[PATCH] fs: move mntput_no_expire() slowpath into a dedicated routine

From: Mateusz Guzik

Date: Fri Nov 14 2025 - 15:18:08 EST


In the stock variant the compiler spills several registers on the stack
and employs stack smashing protection, adding even more code + a branch
on exit..

The actual fast path is small enough that the compiler inlines it for
all callers -- the symbol is no longer emitted.

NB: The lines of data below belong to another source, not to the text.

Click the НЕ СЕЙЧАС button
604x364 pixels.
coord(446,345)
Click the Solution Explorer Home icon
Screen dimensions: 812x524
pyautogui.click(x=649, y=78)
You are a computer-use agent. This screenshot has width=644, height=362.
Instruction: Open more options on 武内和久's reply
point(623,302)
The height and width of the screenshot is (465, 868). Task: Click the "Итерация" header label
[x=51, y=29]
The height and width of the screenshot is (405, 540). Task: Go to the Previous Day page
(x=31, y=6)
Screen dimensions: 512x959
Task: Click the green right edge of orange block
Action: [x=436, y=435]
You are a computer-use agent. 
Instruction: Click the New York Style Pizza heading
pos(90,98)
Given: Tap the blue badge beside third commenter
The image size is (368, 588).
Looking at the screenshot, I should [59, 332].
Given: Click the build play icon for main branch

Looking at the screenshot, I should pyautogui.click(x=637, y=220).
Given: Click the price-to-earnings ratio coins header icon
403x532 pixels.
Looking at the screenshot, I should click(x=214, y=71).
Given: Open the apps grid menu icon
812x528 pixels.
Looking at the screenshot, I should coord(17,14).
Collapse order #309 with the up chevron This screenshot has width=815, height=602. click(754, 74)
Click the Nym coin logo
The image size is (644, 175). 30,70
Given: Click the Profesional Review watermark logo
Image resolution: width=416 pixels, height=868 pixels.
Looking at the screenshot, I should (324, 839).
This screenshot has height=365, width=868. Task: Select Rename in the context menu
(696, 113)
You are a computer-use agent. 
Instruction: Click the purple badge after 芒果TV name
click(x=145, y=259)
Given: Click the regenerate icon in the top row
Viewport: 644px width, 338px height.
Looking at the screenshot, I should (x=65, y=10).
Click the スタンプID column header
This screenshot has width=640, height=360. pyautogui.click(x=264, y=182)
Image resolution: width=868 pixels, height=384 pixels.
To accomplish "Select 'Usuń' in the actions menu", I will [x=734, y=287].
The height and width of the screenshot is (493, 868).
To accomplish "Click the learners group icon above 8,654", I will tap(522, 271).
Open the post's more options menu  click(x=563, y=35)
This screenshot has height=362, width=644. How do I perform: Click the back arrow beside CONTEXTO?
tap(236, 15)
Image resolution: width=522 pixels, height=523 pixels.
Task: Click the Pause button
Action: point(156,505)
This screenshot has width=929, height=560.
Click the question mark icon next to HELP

Forcing noinline on it just for code-measurement purposes shows the fast
path dropping from 111 to 39 bytes.

Signed-off-by: Mateusz Guzik <mjguzik@xxxxxxxxx>
---

fast path prior:
call ffffffff81374630 <__fentry__>
push %r15
push %r14
push %r13
push %r12
push %rbp
push %rbx
sub $0x18,%rsp
mov %gs:0x2deef5d(%rip),%rbx # ffffffff8454f008 <__stack_chk_guard>

mov %rbx,0x10(%rsp)
mov %rdi,%rbx
mov %rsp,(%rsp)
mov %rsp,0x8(%rsp)
call ffffffff814615f0 <__rcu_read_lock>
mov 0xe8(%rbx),%rax
test %rax,%rax
je ffffffff817600ff <mntput_no_expire+0x6f>
mov 0x58(%rbx),%rax
decl %gs:(%rax)
call ffffffff81466810 <__rcu_read_unlock>
mov 0x10(%rsp),%rax
sub %gs:0x2deef22(%rip),%rax # ffffffff8454f008 <__stack_chk_guard>

jne ffffffff8176030b <mntput_no_expire+0x27b>
add $0x18,%rsp
pop %rbx
pop %rbp
pop %r12
pop %r13
pop %r14
pop %r15
jmp ffffffff823091f0 <__pi___x86_return_thunk>

after (when forced to be out-of-line):
call ffffffff81374630 <__fentry__>
push %rbx
mov %rdi,%rbx
call ffffffff814615f0 <__rcu_read_lock>
mov 0xe8(%rbx),%rax
test %rax,%rax
je ffffffff81760347 <mntput_no_expire+0x27>
mov 0x58(%rbx),%rax
decl %gs:(%rax)
pop %rbx
jmp ffffffff81466810 <__rcu_read_unlock>

fs/namespace.c | 38 ++++++++++++++++++++++----------------
1 file changed, 22 insertions(+), 16 deletions(-)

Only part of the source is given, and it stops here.